Сзади начинают кричать:

— Ну, нет, даешь сейчас! — и несколько человек бросаются к Митьке и вырывают у него котелок.

— Петров! — кричит один из них коноводу в вагон, — дай сюда бебут…

Пробуют рубить золото. Вязкое — оно не поддается легкому пулеметному тесаку. Другие пробуют его ломать. Подходит Пережогин:

— Ты, косоглазый, что делаешь? — все оглядываются.

Лицо китайца Ли-фу, тоже кавалериста, с Иркутска идущего с отрядом, расплывается в улыбку, блестит на солнце.

— Моя знай! — в зубах у него также блестит, это слиток золота, — он пробует его на зуб…

Пережогин рычит и дергает за слиток.

— Дурни, давай колун! — кто-то быстро подает.

Взмахи — сильный звенящий удар отскакивает от рельс.

— Вот! — и Пережогин рубит еще и еще. Остальные надламывают и прячут по карманам и сумкам.

— Не сори, Палыч… — Это Митька иронизирует Пережогину, подбирая, слизывая языком с рельс, как крошки хлеба, маленькие кусочки золота. Глаза у Митьки горят…

Пережогин рубит с остервенением. Рубят и другие, торопливо, жадно.

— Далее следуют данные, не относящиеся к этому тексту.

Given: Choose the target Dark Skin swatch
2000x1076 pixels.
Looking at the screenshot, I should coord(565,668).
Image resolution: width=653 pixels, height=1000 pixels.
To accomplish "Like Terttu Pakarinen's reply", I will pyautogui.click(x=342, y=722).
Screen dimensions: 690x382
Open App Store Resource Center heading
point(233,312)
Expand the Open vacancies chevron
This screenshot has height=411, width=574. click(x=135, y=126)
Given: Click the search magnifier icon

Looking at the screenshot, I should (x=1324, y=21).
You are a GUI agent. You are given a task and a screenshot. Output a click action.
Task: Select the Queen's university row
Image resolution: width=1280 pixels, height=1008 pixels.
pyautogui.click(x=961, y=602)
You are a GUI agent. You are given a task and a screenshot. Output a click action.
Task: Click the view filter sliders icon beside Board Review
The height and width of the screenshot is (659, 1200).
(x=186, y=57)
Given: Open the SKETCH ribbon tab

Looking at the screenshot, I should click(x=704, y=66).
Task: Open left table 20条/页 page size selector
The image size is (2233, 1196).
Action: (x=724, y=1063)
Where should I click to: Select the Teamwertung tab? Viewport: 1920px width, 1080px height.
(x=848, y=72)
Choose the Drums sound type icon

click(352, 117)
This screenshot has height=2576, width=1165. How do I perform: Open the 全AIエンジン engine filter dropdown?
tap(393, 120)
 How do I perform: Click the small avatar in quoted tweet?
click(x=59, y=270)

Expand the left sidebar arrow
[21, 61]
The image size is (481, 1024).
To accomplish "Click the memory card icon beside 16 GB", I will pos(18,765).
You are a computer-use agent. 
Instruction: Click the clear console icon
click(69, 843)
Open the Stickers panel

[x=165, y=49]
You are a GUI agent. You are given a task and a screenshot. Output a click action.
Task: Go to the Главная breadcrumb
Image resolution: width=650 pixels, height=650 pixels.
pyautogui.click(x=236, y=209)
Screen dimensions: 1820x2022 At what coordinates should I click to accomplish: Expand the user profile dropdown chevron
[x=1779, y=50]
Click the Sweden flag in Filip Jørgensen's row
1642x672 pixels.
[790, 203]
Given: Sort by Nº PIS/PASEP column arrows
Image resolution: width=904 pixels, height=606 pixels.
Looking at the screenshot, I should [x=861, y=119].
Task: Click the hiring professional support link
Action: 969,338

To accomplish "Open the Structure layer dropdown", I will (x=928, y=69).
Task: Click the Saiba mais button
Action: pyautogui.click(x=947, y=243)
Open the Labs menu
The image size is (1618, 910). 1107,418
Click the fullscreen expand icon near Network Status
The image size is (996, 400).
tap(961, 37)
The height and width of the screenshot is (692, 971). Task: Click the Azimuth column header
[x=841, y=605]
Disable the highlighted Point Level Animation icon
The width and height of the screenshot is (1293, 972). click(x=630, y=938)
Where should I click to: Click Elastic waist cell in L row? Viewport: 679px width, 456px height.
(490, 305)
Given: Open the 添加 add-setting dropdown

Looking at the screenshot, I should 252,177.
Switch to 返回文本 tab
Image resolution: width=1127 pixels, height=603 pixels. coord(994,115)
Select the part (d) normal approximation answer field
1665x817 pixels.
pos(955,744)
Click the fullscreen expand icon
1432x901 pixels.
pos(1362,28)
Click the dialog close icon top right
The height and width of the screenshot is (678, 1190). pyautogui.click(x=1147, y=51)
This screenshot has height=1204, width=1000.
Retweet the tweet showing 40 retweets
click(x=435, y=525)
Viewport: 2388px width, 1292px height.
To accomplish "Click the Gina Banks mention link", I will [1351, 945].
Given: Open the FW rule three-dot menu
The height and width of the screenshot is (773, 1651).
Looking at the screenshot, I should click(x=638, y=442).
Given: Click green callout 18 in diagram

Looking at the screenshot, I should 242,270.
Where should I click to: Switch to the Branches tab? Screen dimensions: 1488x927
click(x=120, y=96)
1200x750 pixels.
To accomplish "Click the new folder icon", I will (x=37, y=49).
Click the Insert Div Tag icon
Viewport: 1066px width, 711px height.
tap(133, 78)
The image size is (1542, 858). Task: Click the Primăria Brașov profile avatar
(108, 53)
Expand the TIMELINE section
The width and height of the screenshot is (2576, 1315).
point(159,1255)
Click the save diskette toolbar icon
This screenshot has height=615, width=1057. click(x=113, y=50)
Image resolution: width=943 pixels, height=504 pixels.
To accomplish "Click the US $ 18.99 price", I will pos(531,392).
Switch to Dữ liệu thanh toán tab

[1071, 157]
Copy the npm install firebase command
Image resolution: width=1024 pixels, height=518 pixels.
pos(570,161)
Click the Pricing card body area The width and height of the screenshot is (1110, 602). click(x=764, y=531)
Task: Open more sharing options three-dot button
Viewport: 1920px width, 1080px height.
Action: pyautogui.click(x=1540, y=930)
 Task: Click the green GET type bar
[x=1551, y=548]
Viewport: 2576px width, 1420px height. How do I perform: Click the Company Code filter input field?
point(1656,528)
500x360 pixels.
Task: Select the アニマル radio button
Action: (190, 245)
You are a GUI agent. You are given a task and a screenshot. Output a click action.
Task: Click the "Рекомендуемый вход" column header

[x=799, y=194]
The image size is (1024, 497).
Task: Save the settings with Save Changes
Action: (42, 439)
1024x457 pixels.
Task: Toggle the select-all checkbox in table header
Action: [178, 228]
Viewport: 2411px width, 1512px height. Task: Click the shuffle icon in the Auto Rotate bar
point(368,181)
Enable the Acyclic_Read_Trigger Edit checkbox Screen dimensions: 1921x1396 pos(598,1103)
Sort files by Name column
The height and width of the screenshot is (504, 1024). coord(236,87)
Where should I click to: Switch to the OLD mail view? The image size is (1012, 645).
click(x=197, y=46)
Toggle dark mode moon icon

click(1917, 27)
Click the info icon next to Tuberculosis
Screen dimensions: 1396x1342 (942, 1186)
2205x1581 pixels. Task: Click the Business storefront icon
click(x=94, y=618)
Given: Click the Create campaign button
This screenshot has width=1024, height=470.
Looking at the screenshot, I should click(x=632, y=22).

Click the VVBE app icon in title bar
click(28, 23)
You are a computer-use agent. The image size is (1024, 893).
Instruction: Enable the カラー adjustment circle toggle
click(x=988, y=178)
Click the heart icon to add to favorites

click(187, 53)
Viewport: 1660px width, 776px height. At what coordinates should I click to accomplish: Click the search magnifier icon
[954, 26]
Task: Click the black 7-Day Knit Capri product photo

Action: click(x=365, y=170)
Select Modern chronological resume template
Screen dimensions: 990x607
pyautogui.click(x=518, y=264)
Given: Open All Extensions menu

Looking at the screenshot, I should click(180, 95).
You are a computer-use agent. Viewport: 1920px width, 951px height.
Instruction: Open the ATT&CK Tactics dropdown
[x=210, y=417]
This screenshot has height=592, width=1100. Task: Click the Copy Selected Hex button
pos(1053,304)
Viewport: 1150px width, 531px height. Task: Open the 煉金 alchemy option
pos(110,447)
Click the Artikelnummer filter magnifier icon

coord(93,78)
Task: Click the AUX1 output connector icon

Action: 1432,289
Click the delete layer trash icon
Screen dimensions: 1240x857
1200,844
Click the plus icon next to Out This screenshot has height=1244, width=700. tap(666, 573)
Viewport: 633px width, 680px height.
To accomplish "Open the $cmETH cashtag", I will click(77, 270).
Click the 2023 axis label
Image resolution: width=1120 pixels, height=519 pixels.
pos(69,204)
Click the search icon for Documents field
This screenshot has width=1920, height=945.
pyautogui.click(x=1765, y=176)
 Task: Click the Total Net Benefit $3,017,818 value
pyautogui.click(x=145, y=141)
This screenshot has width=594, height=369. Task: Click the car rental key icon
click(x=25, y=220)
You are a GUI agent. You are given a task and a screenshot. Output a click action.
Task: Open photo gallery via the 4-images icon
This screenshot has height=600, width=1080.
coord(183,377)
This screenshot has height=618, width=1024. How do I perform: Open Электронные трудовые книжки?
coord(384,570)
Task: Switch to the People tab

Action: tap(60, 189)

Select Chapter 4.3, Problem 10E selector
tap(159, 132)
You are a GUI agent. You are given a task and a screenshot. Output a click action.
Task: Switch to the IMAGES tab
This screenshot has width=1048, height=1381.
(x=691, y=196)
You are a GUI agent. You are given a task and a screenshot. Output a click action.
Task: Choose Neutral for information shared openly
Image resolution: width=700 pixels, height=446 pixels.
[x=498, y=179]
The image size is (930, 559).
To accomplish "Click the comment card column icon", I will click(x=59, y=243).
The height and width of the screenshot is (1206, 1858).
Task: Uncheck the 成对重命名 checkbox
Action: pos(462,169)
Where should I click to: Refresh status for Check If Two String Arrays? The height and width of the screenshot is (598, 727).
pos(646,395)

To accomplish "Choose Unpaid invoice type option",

— Ишь, как ведь солнце-то играет на золоте, так и блестит, — и кочегар Спиридоныч мотает головой, свесившись с паровоза. — Вот черти проклятые, свое же добро грабят — бандиты… Бросили эшелон, вот кто-нибудь наскочит — будет делов… И куда они с ним денутся, — думает:

— Ишь, как стараются, аж пот льет с бедненьких, — договаривает он.

— Эй, машинист, а ты что не идешь… что зеваешь — иди получать свою долю, — и кавалерист, стуча шашкой, лезет к нему на паровоз.

— Не надо мне грабленого…

— Да ведь наше, дурья голова…

Кочегар машет безнадежно рукой и скрывается в будке.

Молчат оба. Кавалерист отирает пот сорванной с ноги онучей.

— Ну, жарко сегодня…

5. Кто куда

— Сволочи, трусы, банда, ложись в цепь! — хрипит Пережогин, прыгая за насыпь к паровозу.

— Та-та-та-та… та… щелкают пули по эшелону, по рельсам.

— Вон-от, вон туда стреляй, — и Пережогин сам направляет пулемет и начинает спускать ленту.

За поворотом, небольшой кавалерийский отряд рассыпался, в цепь спешившись — это казаки. Другой двигается в обход…

Слышно, как хрустит валежник…

— Обходят!.. — кричит на самое ухо Пережогина Митька, — зубы его чакают, — в эшелон ба…

— Собака, золото делить мастер, а защищаться?.. — лежи тут, готовь ленты.

— Вы куда? Раз…такая ваша мать, — и пулемет его повертывается по своим стрелкам, начинающим уходить за насыпь:

— Пах… — Перестреляю!.. — гремит он из-за шума пулемета.

Сзади эшелона уже начали сгружать лошадей.

— Ура!.. — и казачий эскадрон бросается из-за деревьев к насыпи.

Жжж… та-та-та…

— Подождите, голубчики!.. так-так — пулемет горгочет, скашивая кавалерийскую цепь.

— Митька, ленту…

И опять…

— Уходят, проклятые, — и Пережогин вдогонку им посылает еще несколько очередей. — Митька… ленту!.. — Он оглядывается, но Митька улепетывает к эшелону.

В хвосте поезда раздается взрыв, потом несколько голосов:

— Броневик!.. броневик!.. — все кидаются к лошадям, — стаскивают их, взнуздают, садятся, бросаются в рассыпную — кто куда, в кусты, в тайгу…

Из-за поворота, там, за деревьями, показывается дымок броневика.

— Эх, дьяволы!.. — и, взвалив на себя пулемет, Пережогин двигается к эшелону.